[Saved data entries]
-=-=-

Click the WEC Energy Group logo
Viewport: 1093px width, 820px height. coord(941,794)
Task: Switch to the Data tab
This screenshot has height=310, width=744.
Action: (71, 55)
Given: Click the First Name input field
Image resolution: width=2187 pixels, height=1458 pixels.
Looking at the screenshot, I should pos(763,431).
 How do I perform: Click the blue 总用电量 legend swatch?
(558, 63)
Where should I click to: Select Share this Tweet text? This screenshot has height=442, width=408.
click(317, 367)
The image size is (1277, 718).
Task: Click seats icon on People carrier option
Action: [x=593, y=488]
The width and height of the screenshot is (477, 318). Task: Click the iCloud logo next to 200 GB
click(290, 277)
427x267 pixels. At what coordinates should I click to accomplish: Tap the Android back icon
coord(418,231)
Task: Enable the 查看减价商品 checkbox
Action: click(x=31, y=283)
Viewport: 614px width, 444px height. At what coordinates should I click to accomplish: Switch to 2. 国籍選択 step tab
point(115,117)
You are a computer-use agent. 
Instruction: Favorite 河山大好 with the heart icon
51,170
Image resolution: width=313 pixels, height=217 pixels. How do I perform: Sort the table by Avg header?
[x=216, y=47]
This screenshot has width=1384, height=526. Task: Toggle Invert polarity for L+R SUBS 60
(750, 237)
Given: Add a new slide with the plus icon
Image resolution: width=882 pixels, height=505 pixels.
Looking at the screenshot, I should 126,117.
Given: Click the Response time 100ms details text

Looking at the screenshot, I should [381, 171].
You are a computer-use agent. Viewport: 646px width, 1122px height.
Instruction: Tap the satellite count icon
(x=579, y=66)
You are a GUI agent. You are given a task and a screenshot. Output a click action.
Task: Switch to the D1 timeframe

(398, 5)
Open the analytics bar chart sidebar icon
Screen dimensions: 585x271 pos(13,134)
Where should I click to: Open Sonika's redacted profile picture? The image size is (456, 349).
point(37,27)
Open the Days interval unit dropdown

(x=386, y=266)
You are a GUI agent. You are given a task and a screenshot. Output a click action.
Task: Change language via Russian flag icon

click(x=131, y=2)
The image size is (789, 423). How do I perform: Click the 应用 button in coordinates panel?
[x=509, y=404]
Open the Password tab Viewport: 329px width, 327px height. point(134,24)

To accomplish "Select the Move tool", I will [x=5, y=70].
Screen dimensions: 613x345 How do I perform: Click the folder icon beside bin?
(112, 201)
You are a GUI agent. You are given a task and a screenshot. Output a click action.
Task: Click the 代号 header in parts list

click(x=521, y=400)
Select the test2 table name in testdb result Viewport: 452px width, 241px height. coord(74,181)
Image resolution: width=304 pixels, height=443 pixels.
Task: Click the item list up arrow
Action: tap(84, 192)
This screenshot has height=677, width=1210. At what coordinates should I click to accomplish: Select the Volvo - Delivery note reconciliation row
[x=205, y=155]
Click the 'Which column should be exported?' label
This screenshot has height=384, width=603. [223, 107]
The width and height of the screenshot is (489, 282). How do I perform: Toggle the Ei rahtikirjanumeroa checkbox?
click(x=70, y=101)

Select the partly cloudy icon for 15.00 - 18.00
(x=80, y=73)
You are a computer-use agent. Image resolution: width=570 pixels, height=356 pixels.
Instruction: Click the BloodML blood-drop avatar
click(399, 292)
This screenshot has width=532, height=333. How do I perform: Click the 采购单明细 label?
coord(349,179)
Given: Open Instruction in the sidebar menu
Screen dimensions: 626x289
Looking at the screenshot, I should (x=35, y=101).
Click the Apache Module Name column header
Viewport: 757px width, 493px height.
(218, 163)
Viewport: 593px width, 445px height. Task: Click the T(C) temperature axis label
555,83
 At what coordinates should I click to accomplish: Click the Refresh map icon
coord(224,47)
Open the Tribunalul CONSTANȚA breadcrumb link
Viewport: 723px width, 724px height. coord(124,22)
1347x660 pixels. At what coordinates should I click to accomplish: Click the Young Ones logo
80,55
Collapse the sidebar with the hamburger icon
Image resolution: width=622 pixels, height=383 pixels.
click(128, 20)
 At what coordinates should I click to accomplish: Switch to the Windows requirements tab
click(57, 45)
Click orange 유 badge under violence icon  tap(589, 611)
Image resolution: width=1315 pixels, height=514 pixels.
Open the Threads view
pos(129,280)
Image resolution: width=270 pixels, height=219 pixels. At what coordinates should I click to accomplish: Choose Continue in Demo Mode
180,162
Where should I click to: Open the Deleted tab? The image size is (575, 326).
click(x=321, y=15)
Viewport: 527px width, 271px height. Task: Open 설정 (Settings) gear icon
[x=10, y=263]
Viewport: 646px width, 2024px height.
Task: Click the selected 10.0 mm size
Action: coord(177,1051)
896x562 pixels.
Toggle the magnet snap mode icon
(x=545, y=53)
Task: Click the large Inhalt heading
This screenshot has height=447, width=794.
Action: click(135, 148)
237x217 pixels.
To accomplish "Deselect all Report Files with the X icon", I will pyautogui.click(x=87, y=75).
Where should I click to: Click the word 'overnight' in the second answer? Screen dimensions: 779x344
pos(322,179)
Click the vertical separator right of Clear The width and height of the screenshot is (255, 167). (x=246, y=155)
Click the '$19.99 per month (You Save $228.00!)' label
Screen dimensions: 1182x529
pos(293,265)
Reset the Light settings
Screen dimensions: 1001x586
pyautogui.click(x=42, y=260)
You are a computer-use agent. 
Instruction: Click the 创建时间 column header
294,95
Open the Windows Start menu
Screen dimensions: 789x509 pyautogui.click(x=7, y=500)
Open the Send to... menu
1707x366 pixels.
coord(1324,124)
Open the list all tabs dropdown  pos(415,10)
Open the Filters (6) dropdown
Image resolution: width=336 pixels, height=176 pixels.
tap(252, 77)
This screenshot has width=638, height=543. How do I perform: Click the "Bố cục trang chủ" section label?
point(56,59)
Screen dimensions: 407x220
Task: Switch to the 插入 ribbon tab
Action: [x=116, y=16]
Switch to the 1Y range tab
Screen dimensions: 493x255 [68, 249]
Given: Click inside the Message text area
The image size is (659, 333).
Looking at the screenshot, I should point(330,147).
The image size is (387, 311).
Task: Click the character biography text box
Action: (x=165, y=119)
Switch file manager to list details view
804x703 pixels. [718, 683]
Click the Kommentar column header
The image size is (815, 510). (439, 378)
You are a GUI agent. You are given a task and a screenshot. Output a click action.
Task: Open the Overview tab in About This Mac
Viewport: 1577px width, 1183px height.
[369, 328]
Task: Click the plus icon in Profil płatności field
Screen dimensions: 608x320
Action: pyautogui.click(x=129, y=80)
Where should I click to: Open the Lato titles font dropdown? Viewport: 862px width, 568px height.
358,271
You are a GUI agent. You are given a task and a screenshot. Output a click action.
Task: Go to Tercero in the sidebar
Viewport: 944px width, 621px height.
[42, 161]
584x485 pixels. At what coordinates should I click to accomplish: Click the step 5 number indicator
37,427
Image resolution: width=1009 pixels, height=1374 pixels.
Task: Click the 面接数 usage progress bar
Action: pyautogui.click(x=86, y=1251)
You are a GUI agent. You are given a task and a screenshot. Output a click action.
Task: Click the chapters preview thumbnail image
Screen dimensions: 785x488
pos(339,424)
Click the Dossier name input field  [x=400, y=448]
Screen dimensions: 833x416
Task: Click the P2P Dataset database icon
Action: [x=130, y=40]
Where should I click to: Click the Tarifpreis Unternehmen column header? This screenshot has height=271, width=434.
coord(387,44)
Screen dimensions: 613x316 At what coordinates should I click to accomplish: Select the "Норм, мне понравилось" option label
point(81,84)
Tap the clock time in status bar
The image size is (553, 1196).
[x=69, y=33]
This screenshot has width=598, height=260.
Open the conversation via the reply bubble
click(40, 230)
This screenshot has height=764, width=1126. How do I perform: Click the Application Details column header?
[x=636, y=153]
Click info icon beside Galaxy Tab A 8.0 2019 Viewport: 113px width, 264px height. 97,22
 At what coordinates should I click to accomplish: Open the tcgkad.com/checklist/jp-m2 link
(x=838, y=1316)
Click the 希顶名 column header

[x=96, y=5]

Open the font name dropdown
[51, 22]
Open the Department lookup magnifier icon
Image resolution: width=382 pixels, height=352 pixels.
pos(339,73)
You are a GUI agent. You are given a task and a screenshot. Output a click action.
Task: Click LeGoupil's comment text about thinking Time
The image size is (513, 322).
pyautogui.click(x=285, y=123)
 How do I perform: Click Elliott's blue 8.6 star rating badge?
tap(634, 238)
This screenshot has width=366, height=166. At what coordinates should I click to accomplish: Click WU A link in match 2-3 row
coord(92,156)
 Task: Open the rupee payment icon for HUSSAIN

-=-=-

Above are the entries; count how many of their lines contain the word "computer" and give only that number.

## [Solution for this task]
4